Clipping factor: maximum fraction of the total number of delay times, when value < 1 or the number of delay times included in the fit when value > 1. Please note that a delay time of zero is excluded from the fit.
Minimum points taken for fit: minimum number of delay times taken for fit regardless of the clipping factor.

Diffusion-estimator specific plots:

Plot MSD fit of track: plots the MSD fit of the current track.
plot MSD fit of all tracks: plots the population MSD fit of the current population.

MSD_normal

Model for normal Brownian motion. Fits the fit range of the MSD \(<r^2>\) with 2

\[<r^2> = 2dDt + 2d\sigma^2 - 4dRD\Delta t\]

\(d\): dimension
\(D\): diffusion constant
\(t\): delay time
\(\sigma\): localization error
\(R\): motion blur constant
\(\Delta t\): frame time

The diffusion signal-to-noise (SNR) is calculated following Vestergaard et al. 3

The \(D\), \(\sigma^2\), and \(\textrm{SNR}\) are added as track properties.

MSD_confined

Model for trapping in domains. Fits the fit range of the MSD \(<r^2>\) with 4

\[<r^2> = <r^2>_0 \left[ 1 - \exp(-t/\tau) \right]\]
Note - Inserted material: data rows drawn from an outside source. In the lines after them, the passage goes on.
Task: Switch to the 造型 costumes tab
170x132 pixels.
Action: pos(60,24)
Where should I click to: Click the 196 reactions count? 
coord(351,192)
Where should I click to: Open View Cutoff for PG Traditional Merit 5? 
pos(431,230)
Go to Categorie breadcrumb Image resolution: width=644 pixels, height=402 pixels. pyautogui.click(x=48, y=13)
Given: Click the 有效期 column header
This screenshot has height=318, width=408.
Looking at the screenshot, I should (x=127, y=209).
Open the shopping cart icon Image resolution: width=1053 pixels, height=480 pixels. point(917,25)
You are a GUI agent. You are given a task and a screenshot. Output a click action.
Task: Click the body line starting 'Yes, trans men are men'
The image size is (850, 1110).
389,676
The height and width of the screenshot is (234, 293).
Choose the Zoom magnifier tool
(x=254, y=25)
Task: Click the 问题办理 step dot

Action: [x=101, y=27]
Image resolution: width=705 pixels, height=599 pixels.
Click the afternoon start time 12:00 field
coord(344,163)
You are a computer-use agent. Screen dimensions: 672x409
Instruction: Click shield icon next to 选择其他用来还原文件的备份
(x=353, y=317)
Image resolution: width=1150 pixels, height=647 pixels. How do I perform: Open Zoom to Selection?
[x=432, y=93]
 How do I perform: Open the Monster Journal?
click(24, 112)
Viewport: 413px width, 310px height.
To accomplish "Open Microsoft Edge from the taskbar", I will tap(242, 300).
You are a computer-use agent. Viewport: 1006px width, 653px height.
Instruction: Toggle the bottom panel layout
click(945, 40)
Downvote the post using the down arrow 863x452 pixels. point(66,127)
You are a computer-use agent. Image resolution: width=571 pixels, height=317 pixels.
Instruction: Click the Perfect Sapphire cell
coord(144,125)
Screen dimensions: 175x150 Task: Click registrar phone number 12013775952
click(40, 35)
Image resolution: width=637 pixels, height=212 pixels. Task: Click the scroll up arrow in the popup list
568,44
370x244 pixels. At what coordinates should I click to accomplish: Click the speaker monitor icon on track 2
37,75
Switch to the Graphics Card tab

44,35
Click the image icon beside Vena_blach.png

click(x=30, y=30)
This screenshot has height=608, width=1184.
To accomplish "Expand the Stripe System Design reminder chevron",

\(<r^2>_0\): squared confinement length
\(t\): delay time
\(\tau\): confinement time

The \(<r^2>_0\) and \(\tau\) are added as track properties. More information on the relation between the squared confiment length and the confiment domain size can be found in Qian el al. 4

MSD_directed

Model for normal Brownian motion in a flow. Fits the fit range of the MSD \(<r^2>\) with 5

\[<r^2> = 2dDt + 2d\sigma^2 - 4dRD\Delta t + v^2t^2\]

\(d\): dimension
\(D\): diffusion constant
\(t\): delay time
\(\sigma\): localization error
\(R\): motion blur constant
\(\Delta t\): frame time
\(v\): velocity

The \(D\), \(\sigma^2\), \(v\), and \(\textrm{SNR}\) are added as track properties.

References (in footnotes)

1: Lindén, M. and Elf, J., 2018. Variational algorithms for analyzing noisy multistate diffusion trajectories. Biophysical journal, 115, pp.276-282.
2: Michalet, X. and Berglund, A.J., 2012. Optimal diffusion coefficient estimation in single-particle tracking. Physical Review E, 85, p.061916.
3: Vestergaard, C.L., Blainey, P.C. and Flyvbjerg, H., 2014. Optimal estimation of diffusion coefficients from single-particle trajectories. Physical Review E, 89, p.022726.
4(1,2): Qian, H., Sheetz, M.P. and Elson, E.L., 1991. Single particle tracking. Analysis of diffusion and flow in two-dimensional systems. Biophysical journal, 60, pp.910-921.
5: Saxton, M.J., 2007. Modeling 2D and 3D diffusion. In Methods in membrane lipids (pp. 295-321). Humana Press.